ExcelDataReader.AsDataSet() converts single fraction double value into multiple fractions

ExcelDataReader.AsDataSet() converts single fraction double value into multiple fractions - c#

I'm facing a problem when reading the excel-sheet data using ExcelDataReader in c#.
I am reading data from excel-sheet(.xlsm)
One of the cell has a list of values to choose.
Eg.
5.1
5.2
5.1a
When I choose the value either 5.2 or 5.1a and read, I get the same exact value in the dataset
But when I choose 5.1 and read, I get 5.0999999999999996 in the dataset
Here is the code which I used to read the data in c#,
IExcelDataReader excelReader = ExcelReaderFactory.CreateOpenXmlReader(fileStream);
DataSet findingsData = excelReader.AsDataSet();
Note :
For a workaround, I put a space after the value 5.1 in the cell.

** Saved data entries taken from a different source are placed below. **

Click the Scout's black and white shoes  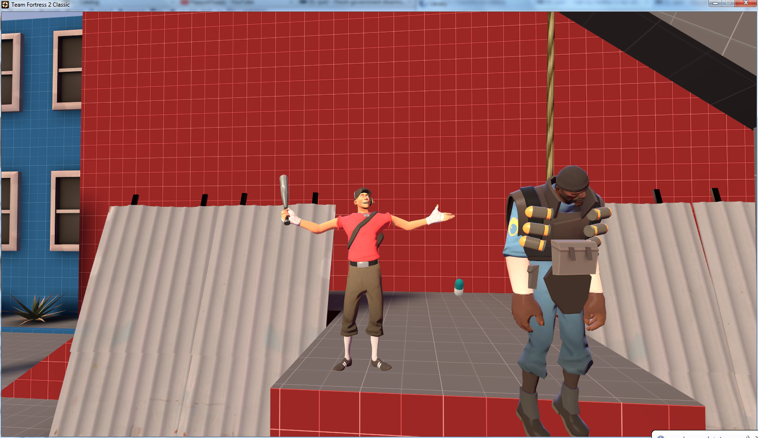click(362, 364)
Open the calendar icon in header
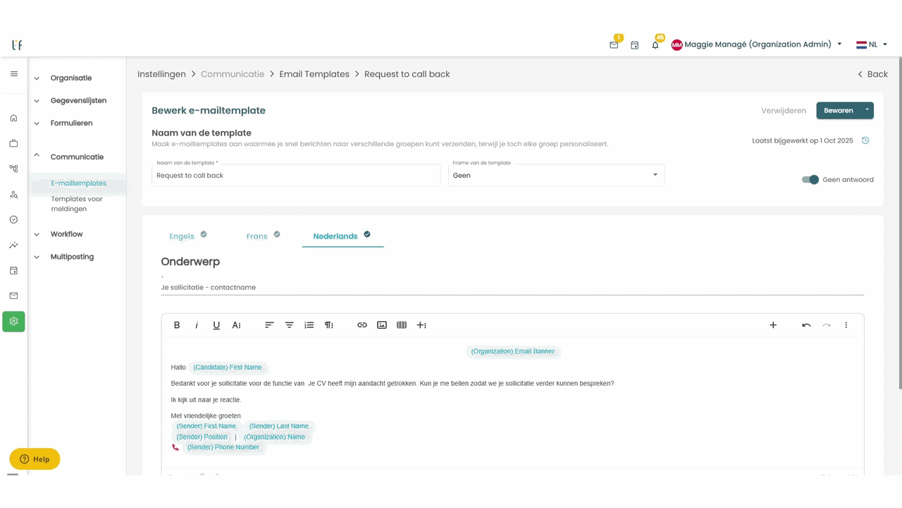The height and width of the screenshot is (508, 902). point(634,44)
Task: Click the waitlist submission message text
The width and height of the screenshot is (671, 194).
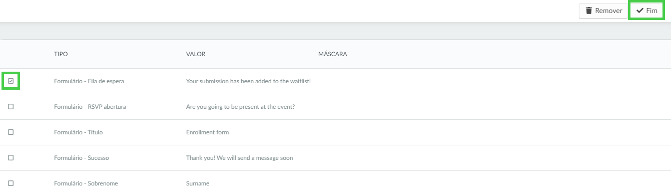Action: pos(248,81)
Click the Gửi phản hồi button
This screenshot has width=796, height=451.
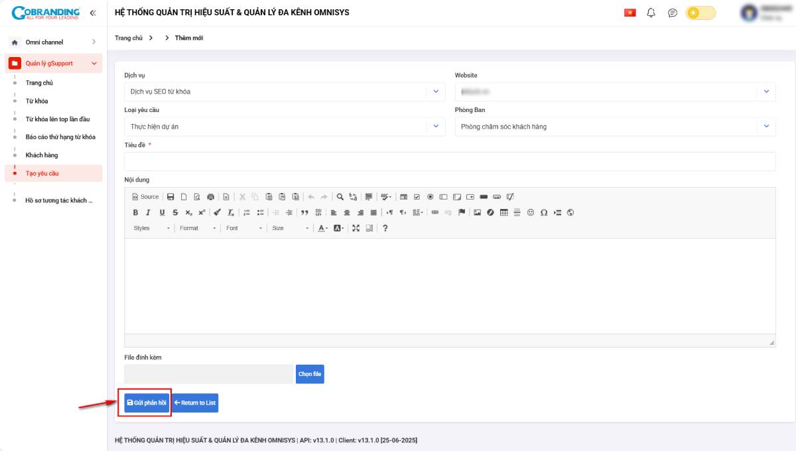147,403
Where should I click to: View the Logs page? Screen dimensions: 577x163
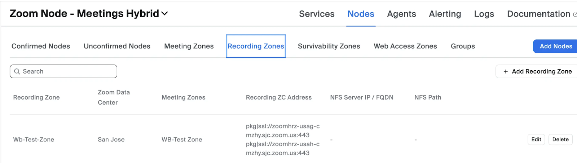pos(484,14)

Then it read the value exactly same as expected(5.1 instead of 5.0999999999999996).
But I'm wondering, when it read the value 5.2 exactly same without applying any space, why doesn't work for 5.1?
Any suggestions are welcome to resolve this issue...
Thanks,
Karthik

Take a look at this question: Why can't decimal numbers be represented exactly in binary?
My maths isn't quite up to figuring it out precisely (comments welcome) but I suspect that 5.1 doesn't convert to the C# double precisely, but 5.2 does.
The reason it works when you add the space is that Excel will assume that the field is text, the same way 5.1a is, but when it receives something that looks like a number it assumes it is a number. (You can see this behaviour in a default blank spreadsheet as it will be right aligned if it is a number and left aligned when you add a space or any other text).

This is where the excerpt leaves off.